I picked the East Coast Lagoon for his first official foray into Singapore (although the night he arrived, he bravely ventured into Geylang and its red light district). M pulled me in close to him in the cab, arm around my shoulder, hand on mine. This has since become our favourite way of sitting as we travelled around Singapore, by cab, my MRT and also in Thailand when we were on holiday. I sensed a little reserve in him, as I was also feeling the same - holding back a little, as bit by bit we slowly surrendered to the feelings that were building inside us. But sparks there were... and silly grins, and thumping hearts. He kept kissing me and I kept losing my train of thought. And we were laughing, giggling at how easy this was all flowing together, at how comfortable we were feeling in each other's company.

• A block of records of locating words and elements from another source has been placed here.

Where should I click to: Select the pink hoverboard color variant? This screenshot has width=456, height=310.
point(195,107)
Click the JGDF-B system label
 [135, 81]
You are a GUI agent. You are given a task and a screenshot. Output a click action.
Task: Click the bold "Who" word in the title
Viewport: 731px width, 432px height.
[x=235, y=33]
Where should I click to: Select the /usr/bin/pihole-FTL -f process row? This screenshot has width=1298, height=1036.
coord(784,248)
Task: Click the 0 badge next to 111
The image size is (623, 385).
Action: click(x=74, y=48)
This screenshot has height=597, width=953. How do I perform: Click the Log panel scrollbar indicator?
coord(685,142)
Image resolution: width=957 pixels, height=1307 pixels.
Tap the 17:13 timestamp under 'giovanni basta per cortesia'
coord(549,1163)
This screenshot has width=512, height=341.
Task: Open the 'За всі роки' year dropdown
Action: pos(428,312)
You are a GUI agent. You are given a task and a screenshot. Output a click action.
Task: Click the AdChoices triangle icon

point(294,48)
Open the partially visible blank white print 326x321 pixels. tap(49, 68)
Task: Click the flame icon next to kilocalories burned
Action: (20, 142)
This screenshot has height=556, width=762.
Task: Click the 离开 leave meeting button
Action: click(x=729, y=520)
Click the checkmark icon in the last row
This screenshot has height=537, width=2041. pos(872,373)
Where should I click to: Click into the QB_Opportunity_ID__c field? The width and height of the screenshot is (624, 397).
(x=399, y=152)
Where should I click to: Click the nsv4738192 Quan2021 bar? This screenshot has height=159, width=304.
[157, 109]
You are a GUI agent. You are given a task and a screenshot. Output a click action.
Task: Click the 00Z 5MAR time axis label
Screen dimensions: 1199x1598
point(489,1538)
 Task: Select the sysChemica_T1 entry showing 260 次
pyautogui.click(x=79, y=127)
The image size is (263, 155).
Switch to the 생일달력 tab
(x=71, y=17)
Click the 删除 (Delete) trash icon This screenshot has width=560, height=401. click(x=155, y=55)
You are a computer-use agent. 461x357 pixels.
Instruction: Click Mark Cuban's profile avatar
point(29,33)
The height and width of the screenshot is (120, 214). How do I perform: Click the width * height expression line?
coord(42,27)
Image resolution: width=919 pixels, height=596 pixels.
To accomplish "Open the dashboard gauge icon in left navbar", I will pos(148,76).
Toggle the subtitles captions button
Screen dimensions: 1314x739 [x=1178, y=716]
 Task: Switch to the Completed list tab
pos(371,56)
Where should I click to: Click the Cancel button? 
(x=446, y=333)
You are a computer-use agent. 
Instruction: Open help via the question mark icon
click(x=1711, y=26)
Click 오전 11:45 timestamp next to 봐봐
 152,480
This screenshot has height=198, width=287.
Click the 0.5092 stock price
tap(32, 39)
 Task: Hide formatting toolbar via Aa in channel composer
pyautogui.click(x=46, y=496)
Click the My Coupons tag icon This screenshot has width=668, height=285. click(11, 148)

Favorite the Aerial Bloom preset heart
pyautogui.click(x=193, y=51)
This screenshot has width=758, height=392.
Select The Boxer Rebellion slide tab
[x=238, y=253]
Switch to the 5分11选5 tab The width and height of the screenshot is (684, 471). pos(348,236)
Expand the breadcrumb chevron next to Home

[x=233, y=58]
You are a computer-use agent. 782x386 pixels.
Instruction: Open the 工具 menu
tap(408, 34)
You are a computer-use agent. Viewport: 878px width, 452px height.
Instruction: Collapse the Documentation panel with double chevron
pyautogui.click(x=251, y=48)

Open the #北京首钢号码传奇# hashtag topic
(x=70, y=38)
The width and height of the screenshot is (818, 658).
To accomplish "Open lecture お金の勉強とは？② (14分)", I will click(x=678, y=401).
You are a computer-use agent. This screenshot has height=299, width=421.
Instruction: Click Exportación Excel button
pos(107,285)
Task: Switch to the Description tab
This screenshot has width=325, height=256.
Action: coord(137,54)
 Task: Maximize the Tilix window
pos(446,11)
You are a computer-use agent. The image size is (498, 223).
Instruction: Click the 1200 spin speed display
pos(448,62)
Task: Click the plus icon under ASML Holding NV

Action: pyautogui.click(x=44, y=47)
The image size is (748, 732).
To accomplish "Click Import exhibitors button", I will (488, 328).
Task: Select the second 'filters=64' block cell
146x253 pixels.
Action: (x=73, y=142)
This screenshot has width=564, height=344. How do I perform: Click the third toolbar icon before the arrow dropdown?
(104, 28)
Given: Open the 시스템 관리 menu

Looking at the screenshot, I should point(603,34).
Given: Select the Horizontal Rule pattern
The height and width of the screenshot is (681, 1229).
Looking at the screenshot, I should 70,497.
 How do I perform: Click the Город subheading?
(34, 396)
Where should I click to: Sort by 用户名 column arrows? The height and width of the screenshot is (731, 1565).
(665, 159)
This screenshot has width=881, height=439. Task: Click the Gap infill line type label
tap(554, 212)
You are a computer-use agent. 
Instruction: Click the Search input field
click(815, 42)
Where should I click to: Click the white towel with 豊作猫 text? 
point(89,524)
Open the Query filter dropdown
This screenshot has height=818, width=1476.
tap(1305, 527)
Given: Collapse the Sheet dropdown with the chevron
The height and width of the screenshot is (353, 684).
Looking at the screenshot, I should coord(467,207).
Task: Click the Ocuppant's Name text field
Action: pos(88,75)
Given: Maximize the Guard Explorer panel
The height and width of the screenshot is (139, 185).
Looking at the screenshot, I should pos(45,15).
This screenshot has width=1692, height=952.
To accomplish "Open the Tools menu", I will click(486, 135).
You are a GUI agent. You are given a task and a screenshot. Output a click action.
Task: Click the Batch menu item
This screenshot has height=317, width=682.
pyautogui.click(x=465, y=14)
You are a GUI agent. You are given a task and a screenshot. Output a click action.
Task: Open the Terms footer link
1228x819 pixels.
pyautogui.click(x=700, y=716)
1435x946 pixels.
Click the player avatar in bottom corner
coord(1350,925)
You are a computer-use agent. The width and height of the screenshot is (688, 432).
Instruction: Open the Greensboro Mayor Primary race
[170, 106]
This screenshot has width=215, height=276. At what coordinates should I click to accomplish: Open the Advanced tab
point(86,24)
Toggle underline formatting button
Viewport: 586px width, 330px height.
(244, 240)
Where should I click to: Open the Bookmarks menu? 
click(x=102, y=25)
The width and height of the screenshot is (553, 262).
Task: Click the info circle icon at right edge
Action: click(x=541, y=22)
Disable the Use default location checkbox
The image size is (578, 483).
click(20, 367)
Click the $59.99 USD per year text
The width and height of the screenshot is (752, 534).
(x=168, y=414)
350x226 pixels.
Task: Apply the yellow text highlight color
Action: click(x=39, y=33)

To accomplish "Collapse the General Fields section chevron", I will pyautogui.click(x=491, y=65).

Later at dinner, after thoroughly scouting the place, we got a table near the beach, sat side by side to savour the few dishes he ventured to try. And talked and talked and talked and kissed some more. I love how he's not hesitant to let his feelings show. His firm yet gentle touches, his smiles as he looked at me followed by a sigh reflected my own. I love how he made me feel even as I tentatively reached out to touch, caress, hold and kiss him. I love the strength I felt under my hands, and the gentleness too. And I love that he wants me close, even as we were eating, his leg pressed up to mine, keeping me near.

After dinner we walked from the Lagoon to the East Coast Village, holding hands, chatting the whole way, pausing for a kiss here and there. It is so easy to be with him. We simply fit. Only I didn't realise then how much of a fit. The man I had fallen in love with online was here, within reach, and I was bubbling over with joy. The nerves were long gone. I was with my love, God was in his heaven and all was right with the world. Not wanting to do anything else that would distract us from each other, we caught a cab back to his hotel.

What followed was a gentle exploration of each other with much of our clothes on. Kissing is fast becoming a favourite past-time. We both held back that first night, content to just be with the other, being close. I stayed till 2am before my alarm went, reminding me of work the next day. I so wanted to stay and I know he did too but I felt that it was better to not go that far on our 'first date'.

M walked me out to catch a cab. A hug and kiss goodnight, a promise to stay with him the next night and I was on my way...feeling as if I had left my heart behind as we sped off.